╭──
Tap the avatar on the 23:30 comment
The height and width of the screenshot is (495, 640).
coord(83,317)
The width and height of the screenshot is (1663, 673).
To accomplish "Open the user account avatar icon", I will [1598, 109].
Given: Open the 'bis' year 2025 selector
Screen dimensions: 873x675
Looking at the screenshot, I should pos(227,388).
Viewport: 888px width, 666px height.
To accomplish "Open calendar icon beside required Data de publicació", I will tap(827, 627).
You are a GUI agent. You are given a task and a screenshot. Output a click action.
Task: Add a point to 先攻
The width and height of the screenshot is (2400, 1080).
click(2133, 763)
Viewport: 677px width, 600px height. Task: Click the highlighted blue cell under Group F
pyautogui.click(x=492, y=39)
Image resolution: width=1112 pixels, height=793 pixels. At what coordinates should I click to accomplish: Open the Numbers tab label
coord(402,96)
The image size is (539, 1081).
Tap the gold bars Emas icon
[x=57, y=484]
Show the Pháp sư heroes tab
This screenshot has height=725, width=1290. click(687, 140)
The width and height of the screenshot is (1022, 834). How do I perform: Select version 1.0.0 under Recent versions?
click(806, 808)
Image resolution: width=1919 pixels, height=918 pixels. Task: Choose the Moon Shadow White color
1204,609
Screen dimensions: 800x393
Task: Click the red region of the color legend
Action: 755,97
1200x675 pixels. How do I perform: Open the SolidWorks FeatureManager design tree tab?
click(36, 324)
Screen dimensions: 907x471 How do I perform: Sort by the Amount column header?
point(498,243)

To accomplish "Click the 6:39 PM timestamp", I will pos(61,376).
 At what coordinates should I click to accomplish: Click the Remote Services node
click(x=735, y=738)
╰──
## [TASK BRIEF]
Exactly one number should be given, showing how many lines of the material above contain the string "will".

## [ANSWER]
3